Tuesday 27 August 2013

much better than expected

So the appointment with the Big Cheese went much better than I could possibly have hoped.

But the NHS Urology Clinic at our local hospital is a depressing place to be whatever your situation.
Particularly when you arrive with an empty bladder, having just made sure to pee behind a tree in the park on your way there (and no, I'm not ashamed; lost that ability long ago; and it's easier squatting down right now to be honest; don't think anyone was looking except perhaps a local perv or two) to avoid the dirty hospital toilets, only to be told 'hope your bladder's nice and full , darlin, you're doing a flow for us today'. 
 What this meant in practise was drinking 8 plastic glasses of hospital water, to be escorted into a makeshift 'flow room' (backroom toilet), where I was then instructed to pee into a kind of metal machine, followed by an ultrasound scan. As I had to wait at least 5 minutes for the scan, I asked if I could pee again before the scan. But there was still 12ml residual in my bladder (I was told anything under 100ml they don't worry about, but still my mind is whirring around it now, as I had peed again so what if there was more if I hadn't.... at the time I was not worried but now I'm worrying.... just the way my mind works..... ).

We then went in to talk to the consultant; me really tense, flanked by my lovely friend whose main job was to keep me calm. I was all set for another conversation about how Elmiron isn't licensed in the UK and its scientific benefits are not totally proven etc... only to hear my consultant say 'well, I've done it; I've jumped off the cliff - I just thought, sod it'.

Strange words, perhaps, but I hadn't driven him to total desperation; on the contrary he explained that he had in fact requested a discussion with his head of department at the Urology Clinic, who is in charge of finance, and they'd decided between them to put in a request on my behalf to trial Elmiron for 6 months.

This is a big shift from where he was standing even a week or two ago. It means that I am in with a chance of being allowed to try a drug which just might, just might really help me. It doesn't mean that the Health Trust will say yes. They might say no. I might still have to get another opinion, go to another postcode. But it means a chance.

And it means the world to me that he is taking my case seriously enough to do this for me.

I'm going to write and thank him. (Oh, and ask him about the residual urine too!)

2 comments:

  1. I keep hearing about a device called a 'she wee' that allows women to pee standing up.

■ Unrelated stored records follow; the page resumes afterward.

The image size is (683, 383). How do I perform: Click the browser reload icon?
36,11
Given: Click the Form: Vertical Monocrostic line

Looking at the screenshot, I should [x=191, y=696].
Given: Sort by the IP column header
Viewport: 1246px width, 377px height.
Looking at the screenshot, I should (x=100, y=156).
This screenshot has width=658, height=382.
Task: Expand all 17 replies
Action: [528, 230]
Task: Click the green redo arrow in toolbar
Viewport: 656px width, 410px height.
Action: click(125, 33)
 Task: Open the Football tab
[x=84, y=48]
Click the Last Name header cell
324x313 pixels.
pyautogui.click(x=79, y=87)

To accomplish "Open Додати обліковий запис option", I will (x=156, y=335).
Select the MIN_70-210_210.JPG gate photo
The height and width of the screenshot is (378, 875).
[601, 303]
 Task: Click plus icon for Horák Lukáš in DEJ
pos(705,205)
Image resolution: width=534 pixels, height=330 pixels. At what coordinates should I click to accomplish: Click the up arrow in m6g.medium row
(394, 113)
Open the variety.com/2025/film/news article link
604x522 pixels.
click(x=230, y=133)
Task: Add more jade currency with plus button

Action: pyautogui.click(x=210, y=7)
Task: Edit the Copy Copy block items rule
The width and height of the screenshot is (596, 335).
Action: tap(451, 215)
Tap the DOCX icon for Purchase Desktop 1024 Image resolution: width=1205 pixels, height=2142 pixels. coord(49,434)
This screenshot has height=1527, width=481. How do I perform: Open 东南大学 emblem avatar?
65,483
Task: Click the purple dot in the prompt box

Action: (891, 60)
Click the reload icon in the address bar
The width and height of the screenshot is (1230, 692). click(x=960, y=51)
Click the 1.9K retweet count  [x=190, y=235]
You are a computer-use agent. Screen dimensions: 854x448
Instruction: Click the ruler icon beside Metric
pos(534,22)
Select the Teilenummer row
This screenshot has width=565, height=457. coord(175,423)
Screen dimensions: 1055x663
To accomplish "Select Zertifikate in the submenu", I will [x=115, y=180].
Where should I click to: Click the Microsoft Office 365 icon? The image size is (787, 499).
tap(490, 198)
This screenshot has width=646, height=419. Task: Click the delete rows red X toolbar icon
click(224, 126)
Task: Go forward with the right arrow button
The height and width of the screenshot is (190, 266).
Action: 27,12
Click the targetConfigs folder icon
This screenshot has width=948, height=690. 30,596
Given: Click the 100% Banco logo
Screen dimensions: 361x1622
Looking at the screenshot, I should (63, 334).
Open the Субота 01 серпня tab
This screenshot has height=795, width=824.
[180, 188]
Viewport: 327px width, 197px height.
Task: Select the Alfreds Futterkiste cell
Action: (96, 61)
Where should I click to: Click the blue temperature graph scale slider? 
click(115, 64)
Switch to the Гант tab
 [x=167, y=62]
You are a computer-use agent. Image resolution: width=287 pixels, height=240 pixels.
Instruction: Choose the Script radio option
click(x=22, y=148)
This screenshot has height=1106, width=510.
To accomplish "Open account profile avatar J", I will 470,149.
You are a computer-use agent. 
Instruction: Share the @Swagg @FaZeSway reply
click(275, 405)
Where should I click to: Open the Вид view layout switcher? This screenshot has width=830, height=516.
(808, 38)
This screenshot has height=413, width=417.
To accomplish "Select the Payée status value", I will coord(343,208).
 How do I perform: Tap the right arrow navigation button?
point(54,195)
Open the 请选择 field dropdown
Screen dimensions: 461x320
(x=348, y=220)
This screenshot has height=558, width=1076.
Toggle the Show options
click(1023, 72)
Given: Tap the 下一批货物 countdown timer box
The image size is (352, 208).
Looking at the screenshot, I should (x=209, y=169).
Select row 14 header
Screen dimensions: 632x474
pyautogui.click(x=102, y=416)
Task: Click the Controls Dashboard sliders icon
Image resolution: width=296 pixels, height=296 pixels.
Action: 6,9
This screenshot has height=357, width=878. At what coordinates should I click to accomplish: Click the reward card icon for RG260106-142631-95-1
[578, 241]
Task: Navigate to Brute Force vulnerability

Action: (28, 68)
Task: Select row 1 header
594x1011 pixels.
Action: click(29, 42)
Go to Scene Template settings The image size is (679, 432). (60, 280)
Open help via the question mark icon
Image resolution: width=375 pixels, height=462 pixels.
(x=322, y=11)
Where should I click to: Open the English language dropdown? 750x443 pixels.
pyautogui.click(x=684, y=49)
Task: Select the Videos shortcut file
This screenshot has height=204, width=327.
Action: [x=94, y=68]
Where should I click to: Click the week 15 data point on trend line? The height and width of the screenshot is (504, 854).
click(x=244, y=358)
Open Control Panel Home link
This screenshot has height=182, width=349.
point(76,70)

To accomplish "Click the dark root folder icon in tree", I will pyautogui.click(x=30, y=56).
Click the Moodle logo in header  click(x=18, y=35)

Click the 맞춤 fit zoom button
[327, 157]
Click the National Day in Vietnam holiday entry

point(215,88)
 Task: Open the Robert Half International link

Maybe you should look into buying one so you don't have to squat! Lol. Reminds me of my drunken teenage days, squatting round the back of Tescos or the all night garage, totally pissed (no pun intended) and not caring. Pissed and pissing. Lol.

    So glad your uro is willing to try you on Elmiron and has been proactive in helping you to obtain it. I was thinking of trying it too, but my bladder is no longer inflamed or full of mast cells according to my previous Uro. So I'm not sure I am a 'candidate' for it. It seems my bladder wall doesn't need replenishing. The problem is my nerves being hypersensitive, and the fact my bladder doesn't contract.
    Do you know what state your bladder wall is in? Do you have mast cells or hunners ulcers etc? Look forward to hearing how you get on!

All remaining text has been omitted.